In the kernel, nf_tables is implemented as a virtual machine with its own instruction set. The kernel's expressions implement such instructions. In user space, the mapping is not (necessarily) as direct as this.

Statements and expressions in user space

In user space nomenclature, a distinction is made between statements and expressions; the relevant difference is that the former are valid parts of a rule on their own while the latter usually appear as parameter or input to a statement. For instance, take the following payload statement:

ip dscp set 42

Here, ip dscp is an expression identifying what part of the packet payload to mangle, 42 is a constant expression holding the value to assign. There are certain limits as to what may appear after the set keyword, nft does some type checking to make sure it is compatible. But to illustrate the power this concept has, take the following example:

tcp dport set tcp sport

This will mangle a TCP packet's destination port to match whatever its source port value may be. Albeit a bit constructed, this is an example of a statement accepting data from two expressions.

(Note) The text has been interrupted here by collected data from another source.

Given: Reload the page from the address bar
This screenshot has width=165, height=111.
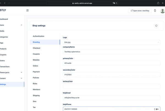Looking at the screenshot, I should 117,3.
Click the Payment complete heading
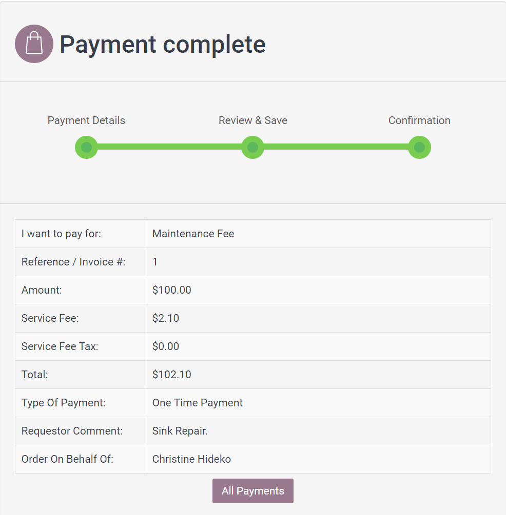Image resolution: width=506 pixels, height=515 pixels. 163,45
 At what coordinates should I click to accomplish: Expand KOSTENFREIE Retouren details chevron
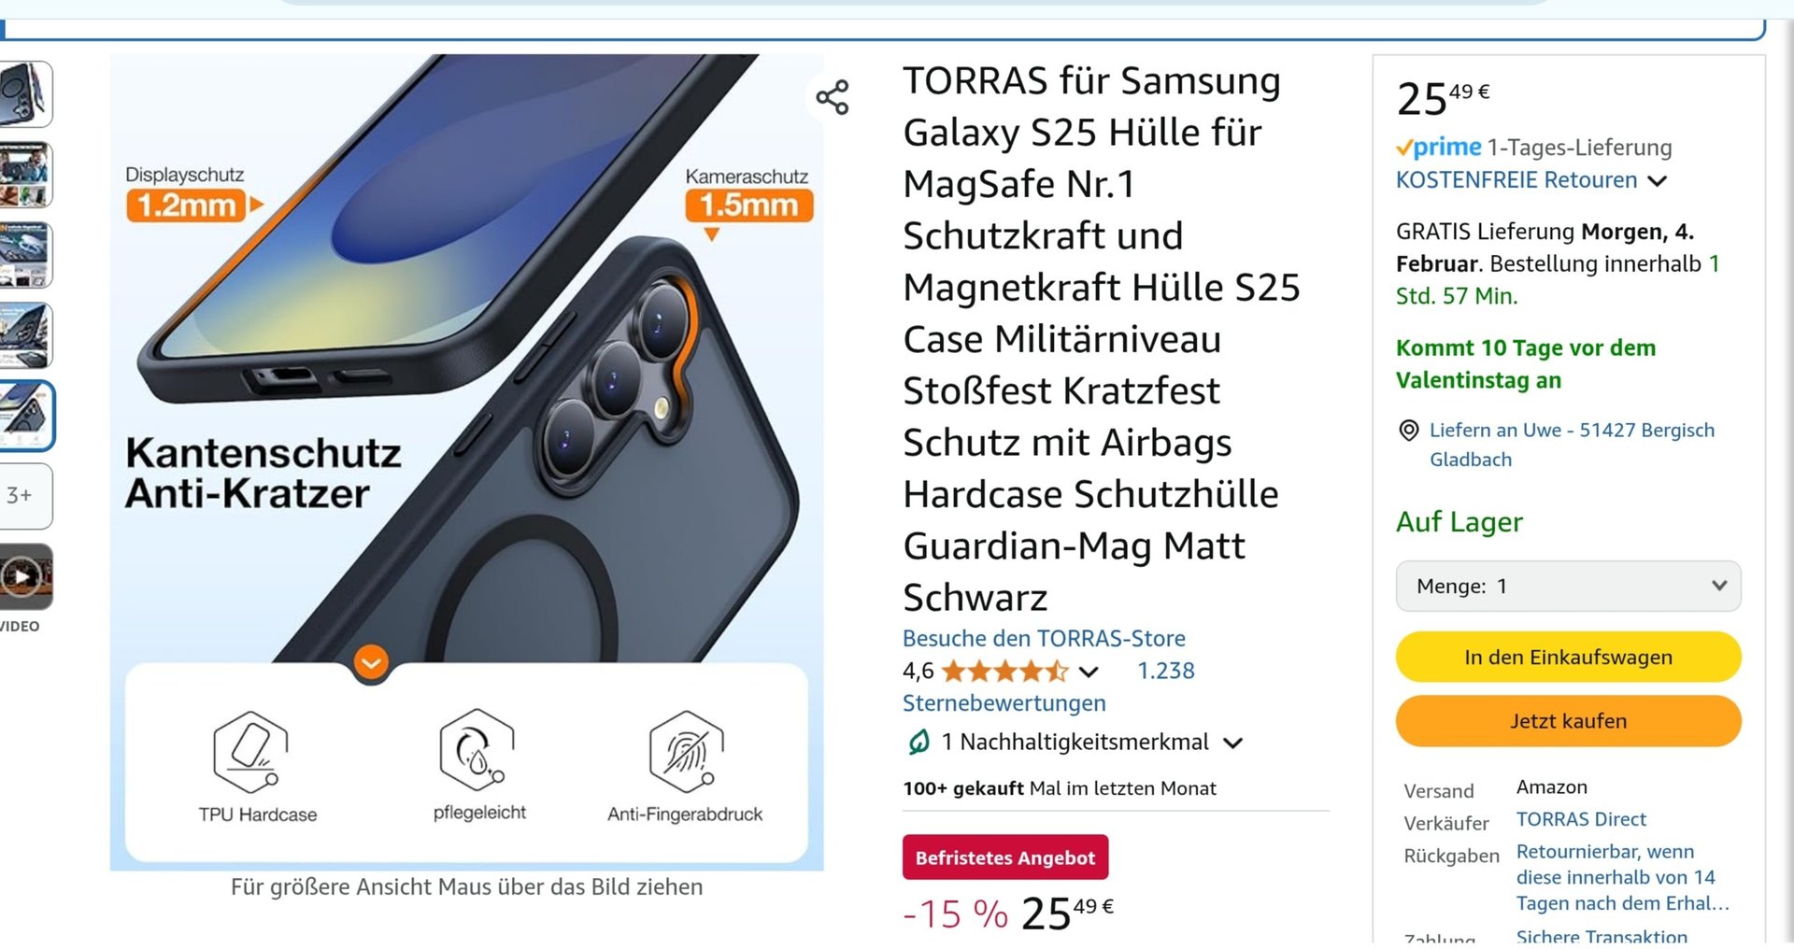coord(1657,181)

Expressions in kernel space

The kernel does not have the concept of a statement. There are merely expressions (instructions) loading data from or writing to registers, thereby interacting with each other. Aside from twenty general purpose data registers (each sized four bytes), there is a single verdict register used to terminate rule or even chain traversal available to expressions.

VM bytecode in action

When nft translates user input into VM code for the kernel, it translates from statements and expressions as user space knows them into VM code calling kernel's expressions. Passing the --debug=netlink option makes this visual:

nft --debug=netlink add rule inet t c ip daddr 10.1.2.3 counter accept
inet t c
  [ meta load nfproto => reg 1 ]
  [ cmp eq reg 1 0x00000002 ]
  [ payload load 4b @ network header + 16 => reg 1 ]
  [ cmp eq reg 1 0x0302010a ]
  [ counter pkts 0 bytes 0 ]
  [ immediate reg 0 accept ]

The rule added by the command above matches the packet's IPv4 Destination Address field against the value 10.1.2.3, counts matching packets and finally accepts them (thereby ending chain traversal for this packet.

The printed VM bytecode reveals a few more interesting details:

1. The rule actually starts with a match on meta nfproto value: Because the chain resides in inet family, it may see packets other than IPv4 ones as well. This filtering is necessary because:
2. User space's ip daddr expression is actually very generic: The payload expression it translates into merely loads 4B from the network header at offset 16B into register 1. With an IPv6 packet, this would happily load parts of the Source Address field, which might even match the value 0x0302010a by accident. To avoid such unexpected (and unforseeable) behaviour, the implicit meta nfproto match is required.
3. Packet matching is often implicit: The second expression, comparing meta nfproto value against 0x02 (= NFPROTO_IPV4) for equality (eq). If not successful, it will write the value NFT_BREAK into the verdict register and chain traversal continues with the next rule.
4. Contrary to the above, the last expression is an explicit access to the verdict register (reg 0), writing NF_ACCEPT.

Statements in VM bytecode

Picking up one of the examples above:

nft --debug=netlink add rule t c tcp dport set tcp sport
ip t c
  [ meta load l4proto => reg 1 ]
  [ cmp eq reg 1 0x00000006 ]
  [ payload load 2b @ transport header + 0 => reg 1 ]
  [ payload write reg 1 => 2b @ transport header + 2 csum_type 1 csum_off 16 csum_flags 0x0 ]

This reveals how payload statement is actually just a variant of the kernel's 'payload expression which writes instead of reads. Some further observations:

1. There is again an implicit match present, this time to assert meta l4proto matches the value 0x6 (= IPPROTO_TCP). Again to make sure the following payload expressions don't read garbage or write to odd parts of the packet.
2. The second 'payload expression also holds extra information for a partial checksum update which is necessary after mangling an IPv4 packet.